**Assigned task:**
In the listing below, a line holding "Terreno Latacunga (20) (25, 291)" and a line holding "For every named target in this 2576×1449" mark the range. Retype both exactly, with all lines between them.

**Data shown:**

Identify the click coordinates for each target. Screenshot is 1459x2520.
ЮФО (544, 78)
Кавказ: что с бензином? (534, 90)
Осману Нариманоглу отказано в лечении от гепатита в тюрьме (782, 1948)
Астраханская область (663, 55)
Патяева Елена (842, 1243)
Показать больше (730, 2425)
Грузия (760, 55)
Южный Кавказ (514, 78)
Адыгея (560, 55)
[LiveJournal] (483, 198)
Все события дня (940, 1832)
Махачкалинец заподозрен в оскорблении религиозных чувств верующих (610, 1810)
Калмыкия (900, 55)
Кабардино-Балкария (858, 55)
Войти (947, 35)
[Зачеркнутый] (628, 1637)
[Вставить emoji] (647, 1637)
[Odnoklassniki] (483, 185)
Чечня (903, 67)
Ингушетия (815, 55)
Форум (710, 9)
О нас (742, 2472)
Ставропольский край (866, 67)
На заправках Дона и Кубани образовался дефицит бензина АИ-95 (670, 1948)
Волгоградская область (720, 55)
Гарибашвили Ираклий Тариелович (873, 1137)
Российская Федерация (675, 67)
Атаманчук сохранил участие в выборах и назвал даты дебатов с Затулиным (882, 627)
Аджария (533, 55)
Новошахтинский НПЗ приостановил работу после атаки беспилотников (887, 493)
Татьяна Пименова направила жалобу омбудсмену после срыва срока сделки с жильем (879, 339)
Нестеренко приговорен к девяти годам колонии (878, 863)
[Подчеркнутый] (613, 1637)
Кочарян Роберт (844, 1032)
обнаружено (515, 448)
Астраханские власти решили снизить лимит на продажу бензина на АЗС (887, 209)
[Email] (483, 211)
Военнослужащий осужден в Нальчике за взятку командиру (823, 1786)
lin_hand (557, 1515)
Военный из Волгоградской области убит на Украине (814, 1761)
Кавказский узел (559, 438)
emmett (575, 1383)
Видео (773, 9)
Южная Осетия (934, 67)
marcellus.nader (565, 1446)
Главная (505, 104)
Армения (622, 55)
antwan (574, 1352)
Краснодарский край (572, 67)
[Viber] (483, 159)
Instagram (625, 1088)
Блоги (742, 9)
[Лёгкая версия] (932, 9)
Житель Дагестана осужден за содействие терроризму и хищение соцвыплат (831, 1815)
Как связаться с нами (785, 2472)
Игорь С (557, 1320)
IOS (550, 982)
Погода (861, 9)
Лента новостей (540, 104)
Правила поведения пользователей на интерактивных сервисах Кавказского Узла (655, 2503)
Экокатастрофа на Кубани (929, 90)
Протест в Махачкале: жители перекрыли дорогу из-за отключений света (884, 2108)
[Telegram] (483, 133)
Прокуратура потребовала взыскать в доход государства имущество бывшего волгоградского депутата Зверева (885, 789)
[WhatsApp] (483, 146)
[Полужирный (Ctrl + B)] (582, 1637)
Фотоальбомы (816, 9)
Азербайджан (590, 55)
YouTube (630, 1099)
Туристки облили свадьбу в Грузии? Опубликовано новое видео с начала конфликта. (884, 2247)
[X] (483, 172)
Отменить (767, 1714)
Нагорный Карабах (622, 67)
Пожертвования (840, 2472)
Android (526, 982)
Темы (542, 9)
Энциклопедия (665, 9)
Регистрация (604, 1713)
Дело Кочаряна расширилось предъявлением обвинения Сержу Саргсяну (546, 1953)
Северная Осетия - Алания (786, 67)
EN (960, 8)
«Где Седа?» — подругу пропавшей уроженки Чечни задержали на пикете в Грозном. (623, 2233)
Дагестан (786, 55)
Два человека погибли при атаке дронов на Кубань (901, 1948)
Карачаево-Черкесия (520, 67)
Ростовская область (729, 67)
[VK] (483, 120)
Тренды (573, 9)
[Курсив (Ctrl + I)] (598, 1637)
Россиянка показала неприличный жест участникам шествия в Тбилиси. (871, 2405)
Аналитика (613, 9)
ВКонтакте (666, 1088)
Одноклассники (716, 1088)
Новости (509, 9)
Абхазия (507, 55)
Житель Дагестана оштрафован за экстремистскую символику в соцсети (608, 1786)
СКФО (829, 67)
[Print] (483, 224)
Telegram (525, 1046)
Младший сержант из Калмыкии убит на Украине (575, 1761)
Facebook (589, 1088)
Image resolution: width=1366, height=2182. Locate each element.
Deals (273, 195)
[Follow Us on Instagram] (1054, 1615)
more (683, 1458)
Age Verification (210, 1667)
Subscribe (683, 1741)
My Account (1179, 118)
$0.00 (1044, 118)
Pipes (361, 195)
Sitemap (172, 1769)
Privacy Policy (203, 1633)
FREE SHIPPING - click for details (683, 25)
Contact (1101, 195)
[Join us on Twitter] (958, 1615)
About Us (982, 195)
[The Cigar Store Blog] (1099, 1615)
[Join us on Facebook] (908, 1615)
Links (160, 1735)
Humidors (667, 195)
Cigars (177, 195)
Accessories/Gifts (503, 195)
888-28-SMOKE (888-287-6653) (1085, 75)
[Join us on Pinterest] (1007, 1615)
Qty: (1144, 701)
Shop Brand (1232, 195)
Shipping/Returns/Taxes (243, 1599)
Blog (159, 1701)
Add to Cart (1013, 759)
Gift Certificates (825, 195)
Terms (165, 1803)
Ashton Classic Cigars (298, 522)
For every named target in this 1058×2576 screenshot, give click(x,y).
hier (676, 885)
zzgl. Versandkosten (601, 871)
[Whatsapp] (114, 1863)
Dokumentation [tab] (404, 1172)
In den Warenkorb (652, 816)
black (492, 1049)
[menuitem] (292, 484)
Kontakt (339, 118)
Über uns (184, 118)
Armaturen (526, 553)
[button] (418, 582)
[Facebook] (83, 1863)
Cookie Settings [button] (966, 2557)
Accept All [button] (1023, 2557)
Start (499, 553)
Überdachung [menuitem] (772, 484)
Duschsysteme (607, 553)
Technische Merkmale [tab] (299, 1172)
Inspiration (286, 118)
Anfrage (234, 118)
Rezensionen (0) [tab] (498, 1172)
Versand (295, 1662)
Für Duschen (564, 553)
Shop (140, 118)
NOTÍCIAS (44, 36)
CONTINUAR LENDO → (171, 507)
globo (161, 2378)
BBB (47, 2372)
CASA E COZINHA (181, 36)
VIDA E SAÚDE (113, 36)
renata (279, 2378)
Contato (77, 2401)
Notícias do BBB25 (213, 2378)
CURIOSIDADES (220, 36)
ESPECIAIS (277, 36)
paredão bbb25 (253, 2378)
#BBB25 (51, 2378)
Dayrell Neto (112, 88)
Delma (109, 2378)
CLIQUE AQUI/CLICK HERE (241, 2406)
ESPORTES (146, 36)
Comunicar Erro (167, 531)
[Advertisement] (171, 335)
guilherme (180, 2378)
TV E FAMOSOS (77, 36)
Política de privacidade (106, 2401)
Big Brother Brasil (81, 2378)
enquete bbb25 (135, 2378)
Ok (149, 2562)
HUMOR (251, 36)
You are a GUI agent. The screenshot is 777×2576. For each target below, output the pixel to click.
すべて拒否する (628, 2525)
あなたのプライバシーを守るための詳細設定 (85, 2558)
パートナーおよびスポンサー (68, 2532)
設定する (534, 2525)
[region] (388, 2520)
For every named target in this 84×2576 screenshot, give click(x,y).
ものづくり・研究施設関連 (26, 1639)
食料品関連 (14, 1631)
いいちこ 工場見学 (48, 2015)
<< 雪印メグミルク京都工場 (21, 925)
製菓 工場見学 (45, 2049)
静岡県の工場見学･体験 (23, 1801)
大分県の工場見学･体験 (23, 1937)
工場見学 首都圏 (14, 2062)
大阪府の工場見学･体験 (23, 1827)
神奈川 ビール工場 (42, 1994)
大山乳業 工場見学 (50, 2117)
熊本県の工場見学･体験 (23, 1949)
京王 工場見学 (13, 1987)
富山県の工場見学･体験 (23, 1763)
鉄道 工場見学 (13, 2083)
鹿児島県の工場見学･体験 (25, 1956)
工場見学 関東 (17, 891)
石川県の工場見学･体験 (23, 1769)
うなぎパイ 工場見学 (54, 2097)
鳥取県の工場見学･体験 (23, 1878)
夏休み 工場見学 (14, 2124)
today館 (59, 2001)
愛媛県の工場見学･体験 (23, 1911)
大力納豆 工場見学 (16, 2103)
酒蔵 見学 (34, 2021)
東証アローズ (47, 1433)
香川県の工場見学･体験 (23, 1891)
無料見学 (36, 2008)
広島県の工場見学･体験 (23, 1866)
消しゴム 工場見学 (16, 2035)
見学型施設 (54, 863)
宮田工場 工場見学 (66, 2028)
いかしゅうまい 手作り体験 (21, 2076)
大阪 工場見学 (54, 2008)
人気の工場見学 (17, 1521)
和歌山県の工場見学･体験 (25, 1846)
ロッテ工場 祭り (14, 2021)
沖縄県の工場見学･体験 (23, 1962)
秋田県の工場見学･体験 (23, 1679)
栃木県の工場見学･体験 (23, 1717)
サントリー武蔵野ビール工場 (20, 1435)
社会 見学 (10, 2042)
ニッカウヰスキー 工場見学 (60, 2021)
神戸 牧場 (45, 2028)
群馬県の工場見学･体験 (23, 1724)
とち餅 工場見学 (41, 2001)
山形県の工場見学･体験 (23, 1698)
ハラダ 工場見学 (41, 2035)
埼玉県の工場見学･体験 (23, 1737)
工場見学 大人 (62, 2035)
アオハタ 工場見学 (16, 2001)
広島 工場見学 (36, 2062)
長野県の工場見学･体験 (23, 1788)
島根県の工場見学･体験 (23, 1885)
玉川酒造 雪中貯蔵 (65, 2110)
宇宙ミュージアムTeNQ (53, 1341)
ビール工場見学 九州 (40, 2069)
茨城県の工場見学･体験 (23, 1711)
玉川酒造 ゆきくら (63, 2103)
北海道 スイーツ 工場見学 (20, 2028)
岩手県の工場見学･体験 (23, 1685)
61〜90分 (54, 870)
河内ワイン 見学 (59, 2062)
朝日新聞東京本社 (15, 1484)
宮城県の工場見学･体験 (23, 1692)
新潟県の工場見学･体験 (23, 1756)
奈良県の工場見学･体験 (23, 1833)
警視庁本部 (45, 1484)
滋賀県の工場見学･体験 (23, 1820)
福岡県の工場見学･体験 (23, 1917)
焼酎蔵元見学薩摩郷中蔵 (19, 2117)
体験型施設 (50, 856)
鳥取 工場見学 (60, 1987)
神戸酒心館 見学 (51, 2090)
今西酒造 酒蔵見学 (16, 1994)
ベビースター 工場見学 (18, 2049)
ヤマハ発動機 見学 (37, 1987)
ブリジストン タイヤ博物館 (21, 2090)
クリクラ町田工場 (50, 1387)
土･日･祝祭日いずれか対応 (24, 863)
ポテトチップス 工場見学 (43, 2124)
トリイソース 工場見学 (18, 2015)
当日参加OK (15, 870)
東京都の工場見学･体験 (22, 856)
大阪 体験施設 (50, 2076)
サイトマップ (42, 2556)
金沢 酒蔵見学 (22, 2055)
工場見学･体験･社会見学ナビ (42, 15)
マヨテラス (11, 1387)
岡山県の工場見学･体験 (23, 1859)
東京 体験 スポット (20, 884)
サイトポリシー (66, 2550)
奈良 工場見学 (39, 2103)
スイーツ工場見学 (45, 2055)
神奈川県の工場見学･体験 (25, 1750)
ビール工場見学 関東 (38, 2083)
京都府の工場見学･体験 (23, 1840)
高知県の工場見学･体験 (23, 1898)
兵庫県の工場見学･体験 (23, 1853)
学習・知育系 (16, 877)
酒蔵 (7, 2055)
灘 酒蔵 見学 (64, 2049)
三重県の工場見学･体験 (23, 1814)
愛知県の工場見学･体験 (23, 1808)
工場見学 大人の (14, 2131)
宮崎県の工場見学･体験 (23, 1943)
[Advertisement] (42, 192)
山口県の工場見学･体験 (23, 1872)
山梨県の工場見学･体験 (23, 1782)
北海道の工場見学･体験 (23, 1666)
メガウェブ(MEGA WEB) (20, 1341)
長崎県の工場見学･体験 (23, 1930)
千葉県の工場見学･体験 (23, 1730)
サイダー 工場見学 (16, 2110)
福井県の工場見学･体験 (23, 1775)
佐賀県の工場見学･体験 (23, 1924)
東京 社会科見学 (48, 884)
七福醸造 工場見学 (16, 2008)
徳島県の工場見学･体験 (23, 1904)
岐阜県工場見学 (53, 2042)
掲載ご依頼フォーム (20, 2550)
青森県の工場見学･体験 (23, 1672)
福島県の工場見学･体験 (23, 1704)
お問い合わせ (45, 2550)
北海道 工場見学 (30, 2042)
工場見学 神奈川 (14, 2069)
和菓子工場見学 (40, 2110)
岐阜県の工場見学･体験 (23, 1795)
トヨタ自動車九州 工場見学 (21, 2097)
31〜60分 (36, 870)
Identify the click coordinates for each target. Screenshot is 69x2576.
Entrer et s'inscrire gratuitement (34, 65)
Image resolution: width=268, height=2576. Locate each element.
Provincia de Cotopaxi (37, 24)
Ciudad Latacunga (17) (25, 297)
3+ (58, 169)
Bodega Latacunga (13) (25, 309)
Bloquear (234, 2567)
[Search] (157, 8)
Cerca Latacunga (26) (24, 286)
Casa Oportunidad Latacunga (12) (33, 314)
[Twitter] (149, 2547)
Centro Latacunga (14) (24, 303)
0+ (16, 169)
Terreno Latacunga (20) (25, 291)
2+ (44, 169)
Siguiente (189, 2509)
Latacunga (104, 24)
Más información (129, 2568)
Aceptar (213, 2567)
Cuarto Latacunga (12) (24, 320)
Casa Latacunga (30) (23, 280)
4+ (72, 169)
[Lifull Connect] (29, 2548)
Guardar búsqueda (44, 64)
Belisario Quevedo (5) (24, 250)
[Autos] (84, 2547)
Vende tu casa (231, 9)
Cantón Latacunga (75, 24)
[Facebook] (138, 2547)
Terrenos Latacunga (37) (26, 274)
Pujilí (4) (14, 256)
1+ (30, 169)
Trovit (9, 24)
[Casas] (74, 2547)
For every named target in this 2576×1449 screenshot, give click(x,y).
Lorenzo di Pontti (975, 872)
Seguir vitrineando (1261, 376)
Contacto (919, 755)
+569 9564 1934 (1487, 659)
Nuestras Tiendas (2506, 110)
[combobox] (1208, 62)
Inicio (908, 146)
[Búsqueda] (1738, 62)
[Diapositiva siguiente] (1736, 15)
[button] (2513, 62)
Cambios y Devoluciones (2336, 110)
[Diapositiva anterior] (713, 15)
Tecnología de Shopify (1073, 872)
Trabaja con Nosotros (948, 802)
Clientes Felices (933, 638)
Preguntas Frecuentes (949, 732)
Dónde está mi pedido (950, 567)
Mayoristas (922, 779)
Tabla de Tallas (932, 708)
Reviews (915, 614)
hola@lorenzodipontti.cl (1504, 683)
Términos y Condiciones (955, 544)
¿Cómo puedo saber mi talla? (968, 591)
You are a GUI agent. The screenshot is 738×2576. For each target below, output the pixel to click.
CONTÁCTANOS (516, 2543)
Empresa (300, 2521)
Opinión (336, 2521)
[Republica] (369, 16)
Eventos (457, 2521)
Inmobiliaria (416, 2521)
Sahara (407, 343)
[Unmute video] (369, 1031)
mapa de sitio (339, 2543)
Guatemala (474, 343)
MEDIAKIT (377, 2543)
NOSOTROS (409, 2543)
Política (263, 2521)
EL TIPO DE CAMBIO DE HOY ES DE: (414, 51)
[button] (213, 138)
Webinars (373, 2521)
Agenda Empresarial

**Output:**
Terreno Latacunga (20) (25, 291)
2+ (44, 169)
Siguiente (189, 2509)
Latacunga (104, 24)
Más información (129, 2568)
Aceptar (213, 2567)
Cuarto Latacunga (12) (24, 320)
Casa Latacunga (30) (23, 280)
4+ (72, 169)
[Lifull Connect] (29, 2548)
Guardar búsqueda (44, 64)
Belisario Quevedo (5) (24, 250)
[Autos] (84, 2547)
Vende tu casa (231, 9)
Cantón Latacunga (75, 24)
[Facebook] (138, 2547)
Terrenos Latacunga (37) (26, 274)
Pujilí (4) (14, 256)
1+ (30, 169)
Trovit (9, 24)
[Casas] (74, 2547)
For every named target in this 2576×1449 screenshot, give click(x,y).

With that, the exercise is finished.